Selection.
┌──

Simulation scenarios for cooperative mobile systems

Cooperative mobile systems commonly consist of nodes in a wireless network of extreme topology dynamics. An example of such a system is the future way of commuting using cooperative cars. These systems are not ready to use yet and the scientific community is studying mobility and traffic patterns, but also new communication protocols to realize this. Since experiments using real cars in a real city have huge downsides, the community is utilizing simulations to approximate such systems and to analyze the impact of new street alignments, traffic light programs, or protocols for wireless communication. A recurrent problem is that there are only very few scenarios available. Very well known scenarios are those of Luxembourg [1], Monaco [2], or Bologna [3], which model whole cities, but are not easily generalizable.

Goals of the thesis

In this thesis, we want to identify standard scenarios and standard approaches for evaluation that are used in scientific publications. For this, a lot of publications have to be reviewed and compared with others to identify cases that are commonly used. In the next step, scenarios need to be clustered into broad categories and, within each, a set of representative properties needs to be identified. One scenario for each cluster will then be implemented. For the simulations SUMO, a microscopic and continuous road traffic simulation package, and Veins, an open-source vehicular network simulation framework that can simulate wireless networks of cars, will be used

The result of these simulations will be a set of scenarios that can be used as a starting point for future experiments.

└──

Source excerpt.
┌──

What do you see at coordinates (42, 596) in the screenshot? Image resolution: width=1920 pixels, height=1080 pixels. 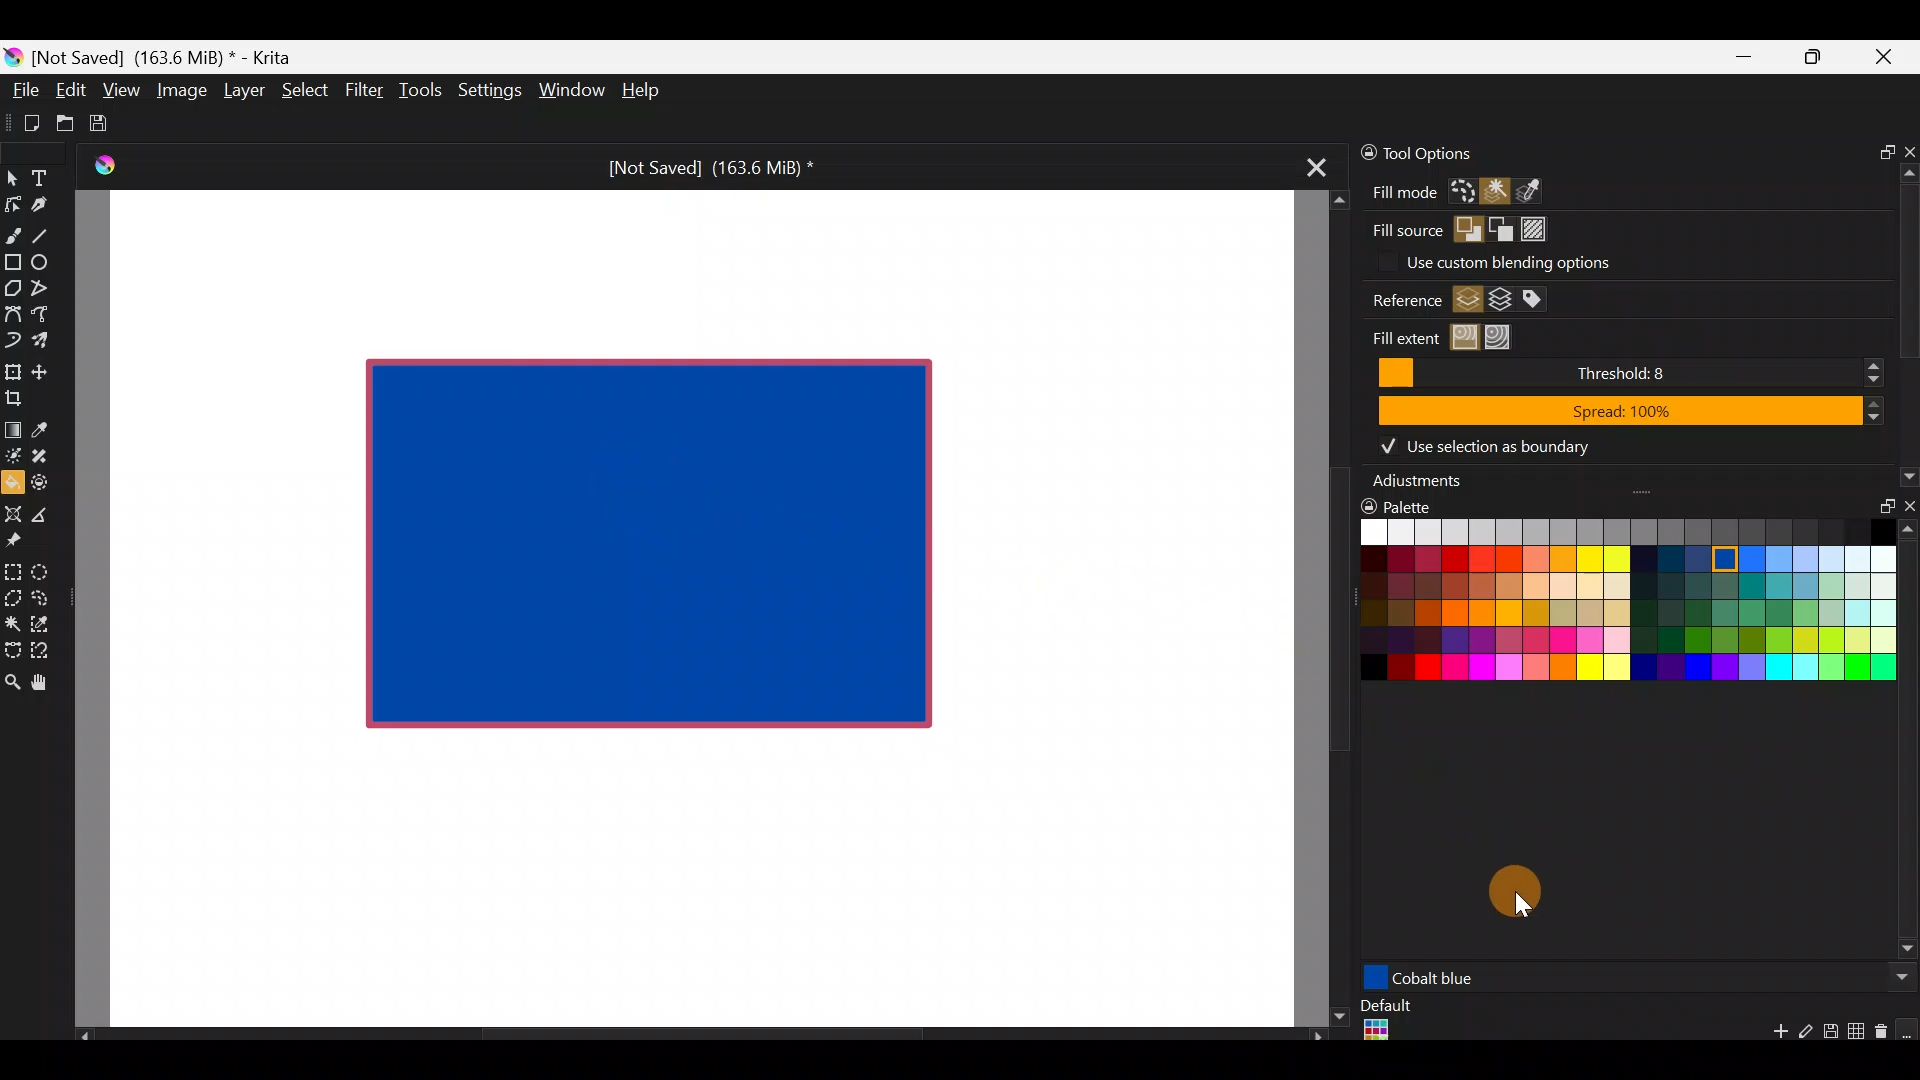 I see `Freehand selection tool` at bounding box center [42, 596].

└──

Set tasks.
1. Can you rewrite the paragraph of the thesis description that begins "In this thesis, we want to identify" as a short list, keeping its main facts?
2. Answer these questions from the thesis description:
(a) Which three cities are named as having well-known scenarios?
(b) What kind of simulation package is SUMO?
(c) What will the result of the simulations be?

Solution set.
1.
- Identify the standard scenarios and standard evaluation approaches used in scientific publications.
- Review many publications and compare them to find commonly used cases.
- Cluster the scenarios into broad categories and identify a set of representative properties for each.
- Implement one scenario for each cluster.
- Run the simulations with SUMO, a microscopic and continuous road traffic simulation package, and Veins, an open-source vehicular network simulation framework that can simulate wireless networks of cars.

2.
(a) Luxembourg, Monaco and Bologna.
(b) A microscopic and continuous road traffic simulation package.
(c) A set of scenarios that can be used as a starting point for future experiments.